(EXCERPT PROVIDED begins)
Archives for posts with tag: vision

A Look at ADHD
Jason Clopton, O.D., F.C.O.V.D., A.B.O. & Heidi Clopton, OTR/L
Center of Vision Comprehensive Vision Care and Therapies
Center of Development Pediatric Therapies
1445 East 10th St. Cookeville, TN 38501
931-372-2020 http://www.drclopton.com
http://www.covd.biz & http://www.developmentaldelay.net

 

“ADHD Does Not Exist” – Wow, now that’s a book title that will get your attention!

Dr. Richard Saul released this book a month ago and has been on many media circuits explaining his title. He is no newbie to the world of ADHD. Dr. Saul was a pioneer in the diagnosis and treatments of ADHD way back in the 1970’s. He explains this provocative title in the intro to the book. Dr. Saul states, “Attention related symptoms are all too real, with negative consequences for children, adults, and broader society; those affected face challenges in academic, professional, and social settings, often with lifelong repercussions.

But the medical establishment’s reliance on the ADHD diagnosis- and the medical community’s embrace of it- has also had several negative consequences: the failure to diagnose underlying conditions that explain attention symptoms in whole or part; the omission of much-needed treatment for those primary diagnosis; the health related, economic, and emotional costs of undiagnosed and hence untreated conditions.”

Diagnosis- The diagnosis for ADHD is a very subjective diagnosis, often a checklist of symptoms. The Diagnostic and Statistical Manual of Mental Disorders 5th edition was released in 2013 and lowered the number of symptoms needed and raised the age to 12 yrs from 7yrs which will result in more children qualifying for the diagnosis now. Dr. Saul raises the question to the medical, psychological, and educational community, “What if the symptoms of ADHD can be explained fully by other conditions? Once I treated what I saw as the primary diagnosis (the non-ADHD diagnosis) the ADHD symptoms usually disappeared…”.

Research is showing many co-morbid conditions that go along with ADHD that are often not the “focus” as the primary treatment due to 2/3rds of those with ADHD use medications as their only treatment. With 20% of high school aged boys and 7% of the total population with this diagnosis it is vital to find what could be an underlying condition that is mimicking ADHD symptoms. Are the short and long term side effects of stimulant medications worth it when the child may have another issue causing them to look inattentive, hyperactive, and/or impulsive?
(EXCERPT PROVIDED ends)
(EXTRACTED ENTRIES begins)
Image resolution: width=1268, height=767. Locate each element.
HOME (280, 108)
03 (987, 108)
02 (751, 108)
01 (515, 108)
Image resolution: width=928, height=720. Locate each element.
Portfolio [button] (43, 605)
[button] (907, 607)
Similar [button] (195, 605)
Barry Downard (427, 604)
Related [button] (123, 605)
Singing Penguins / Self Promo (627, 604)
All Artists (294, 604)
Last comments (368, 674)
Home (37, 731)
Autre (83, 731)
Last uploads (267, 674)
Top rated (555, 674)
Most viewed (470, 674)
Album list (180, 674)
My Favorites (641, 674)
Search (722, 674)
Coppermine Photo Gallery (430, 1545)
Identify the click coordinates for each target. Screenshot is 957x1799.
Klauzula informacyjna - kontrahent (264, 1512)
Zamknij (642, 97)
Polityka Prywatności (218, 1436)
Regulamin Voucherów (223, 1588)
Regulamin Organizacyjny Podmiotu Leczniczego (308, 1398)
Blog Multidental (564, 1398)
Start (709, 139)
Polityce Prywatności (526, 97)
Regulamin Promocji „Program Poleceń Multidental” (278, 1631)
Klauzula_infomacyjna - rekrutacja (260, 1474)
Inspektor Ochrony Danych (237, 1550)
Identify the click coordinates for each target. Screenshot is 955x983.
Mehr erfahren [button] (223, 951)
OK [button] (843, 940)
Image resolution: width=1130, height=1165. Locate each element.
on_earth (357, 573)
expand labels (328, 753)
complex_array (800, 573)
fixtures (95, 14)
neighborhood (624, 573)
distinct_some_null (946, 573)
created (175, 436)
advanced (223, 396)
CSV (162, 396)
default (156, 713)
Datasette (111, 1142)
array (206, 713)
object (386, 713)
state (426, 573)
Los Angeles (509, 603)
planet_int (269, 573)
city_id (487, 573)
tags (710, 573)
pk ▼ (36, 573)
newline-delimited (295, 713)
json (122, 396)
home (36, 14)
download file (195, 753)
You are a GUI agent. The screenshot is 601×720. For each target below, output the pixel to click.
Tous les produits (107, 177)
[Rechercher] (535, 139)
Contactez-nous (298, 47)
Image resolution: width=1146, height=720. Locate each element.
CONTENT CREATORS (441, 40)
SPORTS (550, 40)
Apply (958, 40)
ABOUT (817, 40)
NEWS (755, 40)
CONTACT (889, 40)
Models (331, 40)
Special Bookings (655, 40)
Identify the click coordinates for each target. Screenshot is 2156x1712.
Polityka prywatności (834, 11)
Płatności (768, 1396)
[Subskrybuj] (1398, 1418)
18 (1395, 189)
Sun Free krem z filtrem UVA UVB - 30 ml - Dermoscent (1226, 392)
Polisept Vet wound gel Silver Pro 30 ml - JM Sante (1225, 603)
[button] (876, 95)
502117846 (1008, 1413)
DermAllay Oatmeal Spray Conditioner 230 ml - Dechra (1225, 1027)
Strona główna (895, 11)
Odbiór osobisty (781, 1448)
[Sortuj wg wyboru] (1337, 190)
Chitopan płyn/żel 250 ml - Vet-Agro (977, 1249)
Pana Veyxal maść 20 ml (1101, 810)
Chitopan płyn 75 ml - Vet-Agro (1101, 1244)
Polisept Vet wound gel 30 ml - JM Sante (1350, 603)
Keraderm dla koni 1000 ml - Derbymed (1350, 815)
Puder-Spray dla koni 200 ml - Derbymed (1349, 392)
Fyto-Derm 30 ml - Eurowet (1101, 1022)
(EXTRACTED ENTRIES ends)
WHAT TO WORK ON >> Can you repeat the ADHD article word for word, starting at "Research is showing" and ending at "hyperactive, and/or impulsive?"? The listing comes from a different source than the ADHD article.

RESULT BELOW >>
Research is showing many co-morbid conditions that go along with ADHD that are often not the “focus” as the primary treatment due to 2/3rds of those with ADHD use medications as their only treatment. With 20% of high school aged boys and 7% of the total population with this diagnosis it is vital to find what could be an underlying condition that is mimicking ADHD symptoms. Are the short and long term side effects of stimulant medications worth it when the child may have another issue causing them to look inattentive, hyperactive, and/or impulsive?